Modern software engineering techniques within organisations deliver “distributed features” using agile techniques. These features are distributed across different systems and integrated to provide an end-to-end experience. Traditional project delivery brings in  members from different system oriented teams to deliver these features in a loose and ad-hoc fashion and dis-bands the team after a project is closed

Oriented to long-standing teams with a product focus has been shown to be more successful in delivering features which stand the test of time as software is able to evolve, maintained and optimised for new customer needs to differentiate the business from others

In this post we talk about Conway’s law as it applies to software engineering and how bringing teams together into cross-functional long standing product teams provides long term value.

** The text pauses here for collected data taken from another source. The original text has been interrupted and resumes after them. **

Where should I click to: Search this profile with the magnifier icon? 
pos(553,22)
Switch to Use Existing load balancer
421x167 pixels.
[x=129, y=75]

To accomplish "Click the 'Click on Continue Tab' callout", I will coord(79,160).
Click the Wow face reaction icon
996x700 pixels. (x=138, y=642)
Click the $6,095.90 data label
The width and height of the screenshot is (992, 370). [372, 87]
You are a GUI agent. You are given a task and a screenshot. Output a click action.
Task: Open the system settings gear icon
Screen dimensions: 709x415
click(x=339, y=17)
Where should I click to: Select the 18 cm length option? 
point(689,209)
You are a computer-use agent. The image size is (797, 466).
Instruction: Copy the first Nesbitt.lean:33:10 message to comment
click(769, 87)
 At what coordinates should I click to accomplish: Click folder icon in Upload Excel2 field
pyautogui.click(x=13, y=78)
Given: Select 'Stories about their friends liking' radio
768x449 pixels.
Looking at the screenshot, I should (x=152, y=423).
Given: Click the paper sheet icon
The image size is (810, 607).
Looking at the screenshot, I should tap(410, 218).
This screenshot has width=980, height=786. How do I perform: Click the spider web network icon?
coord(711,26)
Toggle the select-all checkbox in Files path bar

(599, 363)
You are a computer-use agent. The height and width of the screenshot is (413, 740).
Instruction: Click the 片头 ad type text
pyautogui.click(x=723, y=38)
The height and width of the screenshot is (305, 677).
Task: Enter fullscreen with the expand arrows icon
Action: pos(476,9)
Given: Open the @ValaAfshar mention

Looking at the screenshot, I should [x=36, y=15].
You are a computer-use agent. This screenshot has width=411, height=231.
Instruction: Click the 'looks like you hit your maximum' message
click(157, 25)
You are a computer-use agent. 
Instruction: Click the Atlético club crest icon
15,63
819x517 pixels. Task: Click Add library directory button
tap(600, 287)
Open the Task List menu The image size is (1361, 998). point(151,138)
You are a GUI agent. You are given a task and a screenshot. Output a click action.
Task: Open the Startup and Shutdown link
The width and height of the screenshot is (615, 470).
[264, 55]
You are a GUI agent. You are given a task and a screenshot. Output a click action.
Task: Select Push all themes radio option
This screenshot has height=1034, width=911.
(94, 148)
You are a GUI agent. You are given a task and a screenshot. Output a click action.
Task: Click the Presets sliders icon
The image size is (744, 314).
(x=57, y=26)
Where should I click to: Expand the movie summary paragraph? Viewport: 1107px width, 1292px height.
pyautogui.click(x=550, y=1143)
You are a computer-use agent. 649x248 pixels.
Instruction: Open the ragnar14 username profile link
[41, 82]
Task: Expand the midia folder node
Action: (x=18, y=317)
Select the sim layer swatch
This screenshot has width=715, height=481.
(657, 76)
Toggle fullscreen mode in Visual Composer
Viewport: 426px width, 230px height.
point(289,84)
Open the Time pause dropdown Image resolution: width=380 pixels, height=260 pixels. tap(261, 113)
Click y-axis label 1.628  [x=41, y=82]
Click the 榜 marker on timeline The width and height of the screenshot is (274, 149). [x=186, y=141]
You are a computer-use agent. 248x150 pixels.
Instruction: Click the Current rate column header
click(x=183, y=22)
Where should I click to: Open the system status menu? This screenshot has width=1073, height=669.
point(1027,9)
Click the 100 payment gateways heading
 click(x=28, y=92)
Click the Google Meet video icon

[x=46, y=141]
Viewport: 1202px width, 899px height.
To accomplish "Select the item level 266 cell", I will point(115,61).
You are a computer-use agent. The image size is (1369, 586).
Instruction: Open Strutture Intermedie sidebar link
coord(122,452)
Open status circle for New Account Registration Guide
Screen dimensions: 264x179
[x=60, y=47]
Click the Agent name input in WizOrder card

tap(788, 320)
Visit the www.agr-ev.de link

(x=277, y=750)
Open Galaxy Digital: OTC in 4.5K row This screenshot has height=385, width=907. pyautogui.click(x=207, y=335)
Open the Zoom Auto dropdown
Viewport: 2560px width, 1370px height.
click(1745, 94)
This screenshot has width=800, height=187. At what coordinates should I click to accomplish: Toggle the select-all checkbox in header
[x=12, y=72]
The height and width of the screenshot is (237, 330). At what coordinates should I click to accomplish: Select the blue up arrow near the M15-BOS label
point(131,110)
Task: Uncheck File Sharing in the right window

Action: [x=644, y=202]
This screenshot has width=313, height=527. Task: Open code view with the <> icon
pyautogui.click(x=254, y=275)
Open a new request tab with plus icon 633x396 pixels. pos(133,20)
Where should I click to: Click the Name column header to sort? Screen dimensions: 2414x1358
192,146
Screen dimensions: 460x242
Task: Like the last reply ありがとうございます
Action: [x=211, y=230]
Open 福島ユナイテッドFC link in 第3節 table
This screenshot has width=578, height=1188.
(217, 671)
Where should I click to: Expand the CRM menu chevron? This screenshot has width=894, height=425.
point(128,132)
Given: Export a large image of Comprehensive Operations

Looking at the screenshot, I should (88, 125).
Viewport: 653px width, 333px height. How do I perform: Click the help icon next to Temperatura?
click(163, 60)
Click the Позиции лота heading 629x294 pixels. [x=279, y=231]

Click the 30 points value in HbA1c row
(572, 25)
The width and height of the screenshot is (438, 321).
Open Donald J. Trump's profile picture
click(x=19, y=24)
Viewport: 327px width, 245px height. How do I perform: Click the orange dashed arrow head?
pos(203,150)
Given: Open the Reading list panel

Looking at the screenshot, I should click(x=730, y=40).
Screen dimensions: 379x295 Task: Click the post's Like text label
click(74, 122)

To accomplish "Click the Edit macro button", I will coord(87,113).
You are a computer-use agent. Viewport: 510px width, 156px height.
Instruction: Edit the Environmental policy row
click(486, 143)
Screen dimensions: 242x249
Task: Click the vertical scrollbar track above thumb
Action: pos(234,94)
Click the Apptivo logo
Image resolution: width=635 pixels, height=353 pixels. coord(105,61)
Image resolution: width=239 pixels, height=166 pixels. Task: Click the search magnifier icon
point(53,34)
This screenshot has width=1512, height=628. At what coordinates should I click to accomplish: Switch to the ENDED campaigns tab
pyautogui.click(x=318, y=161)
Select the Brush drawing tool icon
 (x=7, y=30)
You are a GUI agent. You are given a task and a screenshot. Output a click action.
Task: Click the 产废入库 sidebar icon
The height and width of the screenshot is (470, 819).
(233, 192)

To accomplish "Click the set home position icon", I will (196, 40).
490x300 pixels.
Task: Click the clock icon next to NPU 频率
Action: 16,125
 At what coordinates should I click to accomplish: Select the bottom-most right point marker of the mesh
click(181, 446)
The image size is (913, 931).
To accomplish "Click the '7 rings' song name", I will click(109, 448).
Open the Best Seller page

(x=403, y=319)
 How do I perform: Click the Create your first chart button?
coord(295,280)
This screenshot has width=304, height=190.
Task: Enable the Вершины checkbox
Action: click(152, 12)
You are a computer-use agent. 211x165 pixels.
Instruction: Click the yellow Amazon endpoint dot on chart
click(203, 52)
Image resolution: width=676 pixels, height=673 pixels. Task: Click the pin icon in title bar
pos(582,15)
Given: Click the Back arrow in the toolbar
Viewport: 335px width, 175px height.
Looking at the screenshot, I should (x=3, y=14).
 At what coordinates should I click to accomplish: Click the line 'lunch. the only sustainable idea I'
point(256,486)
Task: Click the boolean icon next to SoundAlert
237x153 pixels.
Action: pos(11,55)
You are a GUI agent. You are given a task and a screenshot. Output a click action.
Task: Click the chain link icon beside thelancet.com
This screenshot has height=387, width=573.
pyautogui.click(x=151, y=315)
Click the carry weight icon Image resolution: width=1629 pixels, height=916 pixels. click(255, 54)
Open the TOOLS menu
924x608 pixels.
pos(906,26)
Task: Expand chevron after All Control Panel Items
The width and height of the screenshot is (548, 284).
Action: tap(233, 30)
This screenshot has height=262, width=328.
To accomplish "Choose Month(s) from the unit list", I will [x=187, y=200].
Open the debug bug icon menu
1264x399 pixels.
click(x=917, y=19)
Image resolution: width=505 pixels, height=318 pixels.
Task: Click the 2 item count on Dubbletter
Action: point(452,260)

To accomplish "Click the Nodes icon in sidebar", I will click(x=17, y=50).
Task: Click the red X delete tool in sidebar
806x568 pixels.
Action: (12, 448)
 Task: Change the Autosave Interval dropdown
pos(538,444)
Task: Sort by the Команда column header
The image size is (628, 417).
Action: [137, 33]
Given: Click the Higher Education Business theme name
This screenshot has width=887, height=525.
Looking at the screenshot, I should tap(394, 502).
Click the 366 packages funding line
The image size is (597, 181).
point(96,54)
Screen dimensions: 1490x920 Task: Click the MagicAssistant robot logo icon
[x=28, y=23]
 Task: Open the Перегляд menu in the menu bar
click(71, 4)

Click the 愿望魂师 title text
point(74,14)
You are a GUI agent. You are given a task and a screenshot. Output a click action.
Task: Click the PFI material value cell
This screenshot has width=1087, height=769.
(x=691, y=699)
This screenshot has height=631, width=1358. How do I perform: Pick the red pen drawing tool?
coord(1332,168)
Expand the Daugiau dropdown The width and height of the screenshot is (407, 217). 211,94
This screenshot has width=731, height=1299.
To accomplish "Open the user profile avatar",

This act of realising product vs project orientation and building multi-system team to build software is called an inverse (reverse) Conway manoeuvre

Conway’s Law 

Melvin Conway described a law where he states that the parts of a software system are directly proportional to the organisational structure

  • “Organizations which design systems are constrained to produce designs which are copies of the communication structures of these organizations.” – Melvin Conway [1]
  • “If you have four groups working on a compiler, you’ll get a 4-pass compiler” – Eric S Raymond [2]

Layered Architecture Style

We can think of the modern teams oriented around the customer and end-systems to deliver integrated products in the following manner (circa 2020)

Thus, broadly speaking, teams orient around technical layers due to the cohesiveness of the “technical domain” expertise & customer’s (software client) needs.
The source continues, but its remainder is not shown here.